Here are the 43 Canadian REIT companies, that I am aware of, that trade on the TSX.

List of Canadian REITs


----------



## HaroldCrump (Jun 10, 2009)

^ A couple of names are missing that I can think of:

- Pure Multi-Family REIT (RUF.U)
- GT Canada Medical (MOB.UN)
- True North Apartments (TN.UN)

If I recall any other missing, I will update this thread.


----------



## avrex (Nov 14, 2010)

thanks, Harold. 
I appreciate any updates/corrections.


----------



## tendim (Nov 18, 2010)

avrex said:


> You can see the complete list, that I compiled, as part of my blog post on REIT ETFs.
> If you scroll down, you can see the 40 Canadian REIT companies, that I am aware of.


Very nice, thanks Avrex. I had actually just finished my list today, and logged back onto the forums. Your list was a great sanity check. I did find one entry on my own list that isn't on yours, Huntingdon Capital.



HaroldCrump said:


> - Pure Multi-Family REIT (RUF.U)
> - GT Canada Medical (MOB.UN)
> - True North Apartments (TN.UN)


I didn't see these before because they were on the TSX Venture Exchange. Any comments on how good or bad a Venture firm would be, relative to the standard exchange? I haven't read up much, but I believe some of the key differences relate to market size.

-10d


----------



## HaroldCrump (Jun 10, 2009)

tendim said:


> I didn't see these before because they were on the TSX Venture Exchange. Any comments on how good or bad a Venture firm would be, relative to the standard exchange?


There are some very good REITs that trade on the TSX-V.
Some eventually move on the the primary TSX.

An example is Pure Industrial - AAR.UN
They traded in the TSXV for many years and graduated to the TSX earlier this year.
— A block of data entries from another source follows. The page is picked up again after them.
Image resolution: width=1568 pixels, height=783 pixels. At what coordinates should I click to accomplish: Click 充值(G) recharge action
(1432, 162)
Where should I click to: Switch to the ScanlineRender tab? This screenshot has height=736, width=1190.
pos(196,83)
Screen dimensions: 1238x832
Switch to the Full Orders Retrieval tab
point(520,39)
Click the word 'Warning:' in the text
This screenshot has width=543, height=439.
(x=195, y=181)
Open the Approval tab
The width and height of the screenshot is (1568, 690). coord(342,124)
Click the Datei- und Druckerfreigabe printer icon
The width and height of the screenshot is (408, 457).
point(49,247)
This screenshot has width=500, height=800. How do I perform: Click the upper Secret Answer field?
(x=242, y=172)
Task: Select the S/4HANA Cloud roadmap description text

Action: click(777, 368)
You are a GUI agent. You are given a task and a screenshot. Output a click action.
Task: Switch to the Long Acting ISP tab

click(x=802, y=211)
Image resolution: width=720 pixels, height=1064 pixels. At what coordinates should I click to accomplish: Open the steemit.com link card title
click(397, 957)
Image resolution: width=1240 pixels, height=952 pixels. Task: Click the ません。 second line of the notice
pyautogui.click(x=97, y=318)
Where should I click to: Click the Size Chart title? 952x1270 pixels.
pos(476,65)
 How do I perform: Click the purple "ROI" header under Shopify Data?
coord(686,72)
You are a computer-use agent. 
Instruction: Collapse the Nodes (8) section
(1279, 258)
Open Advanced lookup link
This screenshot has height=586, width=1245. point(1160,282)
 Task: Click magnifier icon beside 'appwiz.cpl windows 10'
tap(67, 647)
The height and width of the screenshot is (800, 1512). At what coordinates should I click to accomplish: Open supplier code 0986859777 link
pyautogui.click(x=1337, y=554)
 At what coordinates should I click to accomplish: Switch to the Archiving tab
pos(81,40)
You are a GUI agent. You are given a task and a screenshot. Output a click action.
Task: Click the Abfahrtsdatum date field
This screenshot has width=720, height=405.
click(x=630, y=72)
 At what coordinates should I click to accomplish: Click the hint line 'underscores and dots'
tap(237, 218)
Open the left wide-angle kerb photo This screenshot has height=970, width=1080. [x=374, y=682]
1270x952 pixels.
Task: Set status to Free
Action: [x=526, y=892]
BTB is another (still listed on TSXV).

IMHO, these days with almost all REITs at their 52 week highs (and some at all time highs), you might still be able to find value in the smaller cap REITs, many of which trade on the TSXV.

But you have to be careful, of course - with value comes risk.

There have been several bad REITs that have flushed through the TSXV.
An example is Scott's (now, KEY).


----------



## avrex (Nov 14, 2010)

There are two new REITs that are/have being added to the TSX:
- Agellan Commercial REIT (ACR.UN-T)
- American Hotel Income Properties REIT (HOT.UN-T)

I have added them to the list of REITs that I track.
List of Canadian REITs​


----------



## none (Jan 15, 2013)

I'm still a little confused about where to place my REIT in my potato. 

I was hoping to put it in my non-reg account because my TFSA & RRSP are filled with my bonds, Int & US funds.

I'm having hard time finding a clear pointer on where to place a tsx (all canadian0 reit.
thanks!


----------



## avrex (Nov 14, 2010)

none said:


> I'm still a little confused about where to place my REIT in my potato.
> I was hoping to put it in my non-reg account


You can place a REIT in your non-registered investing account, but please note that REIT distributions don't qualify for the dividend tax credit.
Here is an example of the Cominar REIT distribution.
Any dividend is considered 'Other Income'. 
They also pay a portion of their distribution as ROC (Return of Capital). 
This ROC can benefit investors who hold a REIT in a non-registered account.

However my preference is to *place the REIT inside my registered accounts (RRSP/TFSA)* to avoid the ROC calculation.


----------



## HaroldCrump (Jun 10, 2009)

A couple more recent additions not on your list:
- True North Commercial (TNT.UN)
- Summit Industrial (SMU.UN)
- Milestone Apartments (MST.UN)


----------



## My Own Advisor (Sep 24, 2012)

I'm with avrex.

I only keep REITs in my RRSP or TFSA. That way, no ROC calculation mess to deal with.


----------



## andrewf (Mar 1, 2010)

It may be worthwhile if you are short on contribution room. Tracking ROC is not too bad so long as you seldom buy or sell and are not doing any DRIPing nonsense.


----------



## none (Jan 15, 2013)

Thanks for the replies. How about this: out of us, international, bonds, or REIT (can) which is most tax efficient to hold in a non reg account. It's REIT correct ? Taxed as Canadian gain?


----------



## fatcat (Nov 11, 2009)

andrewf said:


> It may be worthwhile if you are short on contribution room. Tracking ROC is not too bad so long as you seldom buy or sell and are not doing any DRIPing nonsense.


+1 from me


----------



## andrewf (Mar 1, 2010)

It depends on what the yield is on the foreign equities. If it's 2% it may be a wash. Many REITs will distribution 5%, of which 2% is 'other income'.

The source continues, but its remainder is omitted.